Bir de “Harp Cerrahisi” var. GATA ve askeri hastanelerin muhatabı milletin TSK’ne emaneti er ve erbaşlar olduğundan ona göre teşkilatlanmış. Yani Sağlık Bakanlığı’nın hastanelerine benzemez. GATA’da çocuk kalbi ameliyatı yapan merkez yoktur. Buna karşın yoğun cerrahi merkezleri, yanık merkezleri oluşturulmuş, doktor sayısı ve uzmanlıkları bu ortama göre ayarlanmış. Savaşta veya barışta terörle mücadelede yaralananları önce en uygun araçlarla kurtarmak, sonra tekrar görevine döndürmektir.
Bugüne kadar TSK’nin aldığı tedbirler, askeri hastanelerin yetenek üstünlükleri sayesinde çatışmalarda yaralananlardan kayıplar yüzde 3’tür. Gelişmiş kabul edilen ülkelerde dahi bu oran yüzde 10’dur. Sadece bu bile askeri sağlık teşkilatına dokunulmaması, emir komuta birliğinin bozulmamasının gerektiğini gösterir. GATA ve askeri hastanelerin Sağlık Bakanlığı’na devri nedeniyle emir komuta ve teşkilat yapısı bozuldu, bu koşullarda çalışmayı uygun bulmayanlar ayrılmaya devam ediyor.
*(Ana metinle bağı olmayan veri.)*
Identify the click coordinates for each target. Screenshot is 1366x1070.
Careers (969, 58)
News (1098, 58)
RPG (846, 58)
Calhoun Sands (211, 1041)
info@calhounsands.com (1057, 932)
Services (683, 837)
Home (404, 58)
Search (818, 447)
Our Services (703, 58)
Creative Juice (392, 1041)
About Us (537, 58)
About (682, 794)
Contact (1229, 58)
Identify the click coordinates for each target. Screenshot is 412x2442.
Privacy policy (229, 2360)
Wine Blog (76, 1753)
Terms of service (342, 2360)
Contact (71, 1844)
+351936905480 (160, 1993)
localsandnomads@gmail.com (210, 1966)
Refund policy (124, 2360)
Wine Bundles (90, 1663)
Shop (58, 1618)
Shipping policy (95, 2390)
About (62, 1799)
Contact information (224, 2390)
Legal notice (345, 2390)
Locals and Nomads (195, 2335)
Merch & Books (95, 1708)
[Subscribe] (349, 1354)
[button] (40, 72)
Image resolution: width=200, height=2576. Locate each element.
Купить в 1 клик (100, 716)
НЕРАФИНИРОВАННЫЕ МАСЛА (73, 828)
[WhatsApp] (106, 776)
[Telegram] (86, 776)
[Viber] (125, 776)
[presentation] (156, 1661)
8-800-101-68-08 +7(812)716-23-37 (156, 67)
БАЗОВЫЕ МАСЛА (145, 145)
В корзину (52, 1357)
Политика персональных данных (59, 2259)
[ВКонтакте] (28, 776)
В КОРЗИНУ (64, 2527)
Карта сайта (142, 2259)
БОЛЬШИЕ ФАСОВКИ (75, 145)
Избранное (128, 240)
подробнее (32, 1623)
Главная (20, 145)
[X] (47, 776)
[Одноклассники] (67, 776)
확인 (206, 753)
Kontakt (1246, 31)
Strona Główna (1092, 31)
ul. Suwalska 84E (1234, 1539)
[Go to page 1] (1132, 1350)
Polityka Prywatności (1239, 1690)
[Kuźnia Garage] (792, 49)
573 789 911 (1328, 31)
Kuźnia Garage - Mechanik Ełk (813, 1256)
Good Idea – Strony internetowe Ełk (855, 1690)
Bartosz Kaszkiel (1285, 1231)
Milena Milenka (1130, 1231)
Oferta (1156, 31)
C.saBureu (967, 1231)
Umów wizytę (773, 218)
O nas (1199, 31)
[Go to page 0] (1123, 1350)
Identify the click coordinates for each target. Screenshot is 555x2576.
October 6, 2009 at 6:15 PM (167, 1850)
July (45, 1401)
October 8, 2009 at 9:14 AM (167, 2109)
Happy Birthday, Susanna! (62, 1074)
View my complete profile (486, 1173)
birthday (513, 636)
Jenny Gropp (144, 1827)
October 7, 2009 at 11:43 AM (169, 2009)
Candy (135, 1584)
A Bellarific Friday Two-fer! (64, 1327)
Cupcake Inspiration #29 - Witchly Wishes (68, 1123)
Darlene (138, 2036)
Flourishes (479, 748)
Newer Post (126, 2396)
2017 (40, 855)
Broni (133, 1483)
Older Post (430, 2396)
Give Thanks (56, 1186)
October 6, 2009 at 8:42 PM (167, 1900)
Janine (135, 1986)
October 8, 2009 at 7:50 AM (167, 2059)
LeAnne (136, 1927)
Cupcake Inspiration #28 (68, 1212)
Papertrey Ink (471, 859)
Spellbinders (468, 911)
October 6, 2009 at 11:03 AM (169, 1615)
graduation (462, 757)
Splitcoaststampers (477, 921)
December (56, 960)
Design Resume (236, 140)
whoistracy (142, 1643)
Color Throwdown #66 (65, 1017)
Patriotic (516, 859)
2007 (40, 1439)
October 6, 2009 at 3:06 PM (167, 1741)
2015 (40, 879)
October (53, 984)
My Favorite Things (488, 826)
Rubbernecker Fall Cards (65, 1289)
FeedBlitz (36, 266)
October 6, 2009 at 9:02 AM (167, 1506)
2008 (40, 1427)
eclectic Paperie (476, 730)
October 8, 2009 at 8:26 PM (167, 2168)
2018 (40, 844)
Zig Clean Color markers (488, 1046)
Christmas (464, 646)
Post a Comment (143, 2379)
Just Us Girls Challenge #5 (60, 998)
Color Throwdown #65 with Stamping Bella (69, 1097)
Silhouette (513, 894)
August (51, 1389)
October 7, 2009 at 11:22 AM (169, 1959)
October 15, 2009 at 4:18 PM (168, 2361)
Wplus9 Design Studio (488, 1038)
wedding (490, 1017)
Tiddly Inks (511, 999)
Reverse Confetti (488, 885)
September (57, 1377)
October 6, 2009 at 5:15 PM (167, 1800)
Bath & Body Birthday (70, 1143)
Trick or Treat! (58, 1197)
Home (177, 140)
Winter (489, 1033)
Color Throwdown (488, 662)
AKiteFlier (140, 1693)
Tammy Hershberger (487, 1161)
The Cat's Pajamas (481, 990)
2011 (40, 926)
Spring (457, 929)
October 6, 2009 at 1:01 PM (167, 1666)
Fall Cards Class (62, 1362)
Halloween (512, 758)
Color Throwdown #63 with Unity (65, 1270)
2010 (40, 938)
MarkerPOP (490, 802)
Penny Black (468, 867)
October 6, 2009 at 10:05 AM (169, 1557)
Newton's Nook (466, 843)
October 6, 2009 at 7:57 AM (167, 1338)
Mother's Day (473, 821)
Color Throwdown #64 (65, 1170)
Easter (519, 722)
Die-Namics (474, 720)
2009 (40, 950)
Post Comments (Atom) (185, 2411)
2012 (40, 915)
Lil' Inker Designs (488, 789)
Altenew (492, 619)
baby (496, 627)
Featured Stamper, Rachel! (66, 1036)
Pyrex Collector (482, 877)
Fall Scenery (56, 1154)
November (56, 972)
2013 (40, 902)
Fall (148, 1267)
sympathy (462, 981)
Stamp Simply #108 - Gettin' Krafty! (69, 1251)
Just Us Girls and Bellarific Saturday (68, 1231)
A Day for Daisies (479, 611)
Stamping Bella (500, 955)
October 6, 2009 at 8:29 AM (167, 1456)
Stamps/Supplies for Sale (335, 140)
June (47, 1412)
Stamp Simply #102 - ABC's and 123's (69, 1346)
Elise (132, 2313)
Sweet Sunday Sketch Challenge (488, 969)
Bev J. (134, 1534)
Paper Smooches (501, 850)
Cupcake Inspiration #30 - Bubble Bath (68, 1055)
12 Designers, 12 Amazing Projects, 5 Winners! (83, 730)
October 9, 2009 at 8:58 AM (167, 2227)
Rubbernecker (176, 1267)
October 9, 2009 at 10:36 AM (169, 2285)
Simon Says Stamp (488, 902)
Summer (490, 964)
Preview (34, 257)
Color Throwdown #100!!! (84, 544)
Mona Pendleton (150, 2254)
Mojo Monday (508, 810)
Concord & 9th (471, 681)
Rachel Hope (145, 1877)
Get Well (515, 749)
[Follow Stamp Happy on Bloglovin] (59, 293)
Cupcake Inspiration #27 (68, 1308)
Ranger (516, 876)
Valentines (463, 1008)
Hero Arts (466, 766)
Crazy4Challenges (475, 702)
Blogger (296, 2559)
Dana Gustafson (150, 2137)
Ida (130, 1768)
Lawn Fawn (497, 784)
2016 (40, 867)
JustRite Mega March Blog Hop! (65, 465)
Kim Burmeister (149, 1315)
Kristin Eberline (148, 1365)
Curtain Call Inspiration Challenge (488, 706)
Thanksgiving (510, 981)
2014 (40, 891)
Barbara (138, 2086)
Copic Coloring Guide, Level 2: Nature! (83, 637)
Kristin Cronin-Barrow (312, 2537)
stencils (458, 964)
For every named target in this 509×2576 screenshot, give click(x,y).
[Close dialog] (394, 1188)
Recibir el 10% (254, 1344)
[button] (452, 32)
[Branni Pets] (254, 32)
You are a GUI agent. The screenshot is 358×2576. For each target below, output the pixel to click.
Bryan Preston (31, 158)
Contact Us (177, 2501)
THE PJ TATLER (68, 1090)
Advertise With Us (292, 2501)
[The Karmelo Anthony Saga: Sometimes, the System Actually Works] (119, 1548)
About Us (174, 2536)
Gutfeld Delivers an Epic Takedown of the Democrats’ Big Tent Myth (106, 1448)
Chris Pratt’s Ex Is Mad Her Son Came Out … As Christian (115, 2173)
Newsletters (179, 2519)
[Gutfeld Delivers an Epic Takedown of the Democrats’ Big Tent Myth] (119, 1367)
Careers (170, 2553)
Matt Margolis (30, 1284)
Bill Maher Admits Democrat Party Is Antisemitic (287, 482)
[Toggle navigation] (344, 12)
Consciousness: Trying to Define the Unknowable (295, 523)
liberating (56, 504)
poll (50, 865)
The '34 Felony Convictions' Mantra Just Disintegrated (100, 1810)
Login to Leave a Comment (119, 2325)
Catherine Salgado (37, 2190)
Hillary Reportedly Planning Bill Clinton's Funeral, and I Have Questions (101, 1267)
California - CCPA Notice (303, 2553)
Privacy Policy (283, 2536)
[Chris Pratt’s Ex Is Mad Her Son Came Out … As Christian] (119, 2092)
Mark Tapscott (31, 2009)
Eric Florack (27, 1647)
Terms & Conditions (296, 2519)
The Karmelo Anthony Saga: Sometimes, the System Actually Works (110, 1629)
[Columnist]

Şehit sayısı bu yüzden mi arttı?
Güneydoğu’da görevli bir komutan, “Şehit sayımızın artmasında, hastanelerin elden çıkması etkili oldu” dedi. İnanamadım. Türkiye Emekli Subaylar Derneği (TESUD) Başkanı emekli Korgeneral Erdoğan Karakuş’a sordum. Şunları söyledi:
“Evet, GATA ve askeri hastanelerin görev yapamaz hale gelmesinin yansıması, yine son günlerde terörle mücadelede verilen şehit sayısının artışıyla doğru orantılı olduğu kanaati uyandırdı. Bu kanaat bu günkü şartlarda gerek yaralananların olay mahallinden kurtarılması, gerekse hastanelerde müdahalenin eski ortama göre daha yetersiz kalması ve kalacağı düşüncesiyle oluşmaktadır.”
Dağda yapamadıklarını hastanede yaparlar
Askeri hastanelerin önemli bir yanı da alınan güvenlik önlemleriydi. 1984’ten beri terörle yurtiçi ve yurtdışında yapılan mücadelede yaralanan askerlerimize, korucularımıza, sivillerimize alınan tedbirler nedeniyle en ufak bir saldırı olmamıştı. Ancak şimdi terörle mücadele eden, örgüte büyük kayıplar verdirenler de hastanelerde açık hedef haline geldi. Bu konuyu da Genelkurmay’la yakın temasta olan Erdoğan Paşa anlatıyor:
“Van Asker Hastanesi’nin Sağlık Bakanlığı’na devri sonrasında, hastanede kaldırılan askerlerimizi zehirlemek isteyen, PKK’lı olduğu iddia edilen bir hemşire yakalandı. KHK’lerle Askeri Sağlık Teşkilatı yapısının ve emir komuta düzeninin bozulmasının Yüce Türk Milleti’nin hayatiyetini tehlikeye soktuğunu, Yüce Türk Milleti’ne bildirmek görevimdir.”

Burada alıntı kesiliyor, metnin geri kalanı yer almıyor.